Calixto Salomão Filho informa que serviço público, para Hauriou é o “serviço técnico prestado ao público de maneira regular e contínua para satisfazer a ordem pública por meio de uma organização pública”[49].

Em suma, haveria três concepções de serviço público. A primeira delas objetiva ou material, correspondendo à “atividade exercida”. A segunda subjetiva ou orgânica “refletia a organização que prestava o serviço”. A última, formal, focava nas “características extrínsecas” do serviço[50].

Toshio Mukai assevera que, enquanto as concepções materiais e orgânicas se harmonizavam na época do Estado liberal, a prestação de serviços públicos pela iniciativa privada no âmbito do Estado Social de Direito acabaram por prejudicar a noção de serviço público, colocando-a em crise[51].

Para Celso Antônio, a crise do conceito de serviço público seria falsa, uma vez que decorreria da confusão entre as concepções jurídicas e metajurídicas. O que teria ocorrido seria a inadequação superveniente dos conceitos jurídicos vigentes para tratar dos fatos que evoluíram[52].

A identificação do conceito jurídico de serviço público para Celso Antônio deve utilizar como critério a vontade legislativa, como fez Jèze[53]. Será serviço público o que a lei previr como tal. Ele reconhece, contudo, que às vezes essa vontade não vem expressa na lei, hipótese em que se deveria buscar indícios dela na natureza jurídica da própria atividade do Estado, conforme “configurada no conjunto do sistema normativo vigente.”[54]

Em busca de um conceito, em sua obra “Participação do Estado na Atividade Econômica: Limites Jurídicos”[55], Toshio Mukai parte da distinção entre atividade jurídica e atividade administrativa. Aquela caracterizada pela coação legítima estatal empregada na tutela do ordenamento, por uma ação administrativa. Essa, pela prestação de serviços aos particulares, por meio de prestação administrativa, em que estariam incluídos os serviços públicos[56].

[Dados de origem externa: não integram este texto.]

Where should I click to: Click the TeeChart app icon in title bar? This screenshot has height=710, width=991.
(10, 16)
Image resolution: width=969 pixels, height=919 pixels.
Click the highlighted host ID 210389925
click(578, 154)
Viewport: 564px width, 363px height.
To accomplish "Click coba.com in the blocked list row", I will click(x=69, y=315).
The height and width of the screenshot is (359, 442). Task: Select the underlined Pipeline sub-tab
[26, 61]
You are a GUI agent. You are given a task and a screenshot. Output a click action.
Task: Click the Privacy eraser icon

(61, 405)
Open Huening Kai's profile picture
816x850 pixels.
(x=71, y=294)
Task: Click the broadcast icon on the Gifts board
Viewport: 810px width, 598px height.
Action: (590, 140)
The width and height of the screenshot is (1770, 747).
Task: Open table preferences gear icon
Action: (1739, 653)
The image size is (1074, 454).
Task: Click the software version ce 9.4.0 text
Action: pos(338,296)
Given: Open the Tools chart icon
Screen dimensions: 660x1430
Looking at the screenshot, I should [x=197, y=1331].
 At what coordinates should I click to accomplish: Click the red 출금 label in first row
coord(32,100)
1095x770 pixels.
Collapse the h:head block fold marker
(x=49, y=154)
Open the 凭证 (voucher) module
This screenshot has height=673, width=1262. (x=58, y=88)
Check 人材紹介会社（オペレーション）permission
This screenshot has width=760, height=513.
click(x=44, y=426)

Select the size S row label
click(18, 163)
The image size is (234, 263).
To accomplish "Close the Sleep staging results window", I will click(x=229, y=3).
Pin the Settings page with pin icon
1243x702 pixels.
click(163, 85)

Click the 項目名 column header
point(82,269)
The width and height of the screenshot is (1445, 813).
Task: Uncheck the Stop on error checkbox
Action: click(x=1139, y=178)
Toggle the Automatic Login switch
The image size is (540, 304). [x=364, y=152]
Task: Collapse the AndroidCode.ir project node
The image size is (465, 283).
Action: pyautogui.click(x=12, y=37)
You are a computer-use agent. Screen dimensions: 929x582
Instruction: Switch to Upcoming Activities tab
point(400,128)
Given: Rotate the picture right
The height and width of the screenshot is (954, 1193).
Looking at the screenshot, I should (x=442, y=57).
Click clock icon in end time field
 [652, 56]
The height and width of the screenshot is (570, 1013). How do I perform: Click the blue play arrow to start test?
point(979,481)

Passa então pela distinção entre serviços uti universi e uti singuli. Os primeiros prestados pelo Estado, no exercício de seu poder de império, para atender o interesse geral, de maneira indivisível. Os segundos seriam colocados à disposição de todos, podendo ser utilizados por determinadas pessoas, prestados pelo Estado, mas sem que essas prestações lhe sejam necessariamente privativas[57].

Diante da existência de serviços de natureza econômica e não econômica prestados pelo Estado, seja sob o regime de direito público, seja privado, teria havido a desvinculação entre a prestação de serviços públicos e o regime administrativo, a dissociação entre o sentido material do serviço e seu sentido orgânico[58].

Por isso, tornou-se necessário estabelecer critérios para identificar quais seriam, então, os serviços públicos bem como os limites para o Estado atuar na economia. Essa preocupação estaria no fato de, para ele, a relação de serviços prevista na Constituição[59] não ser exaustiva, o que permitiria ao legislador instituir outros serviços além daqueles.

Mas Toshio Mukai sustenta que o conceito formal, em que o conteúdo é dado por norma jurídica que o preenche, éincabível, pois daria ao legislador a possibilidade de invadir esfera privativa da livre iniciativa[60].Dessa forma, além de lei, também seria necessária a presença das demais características essenciais do serviço, como “potestade pública em benefício da coletividade”, “interesse geral ou necessidade pública, organização estatal (paraestatal ou comandada pelo Poder Público), bens e regime jurídico de direito público (parcial ou total)”[61].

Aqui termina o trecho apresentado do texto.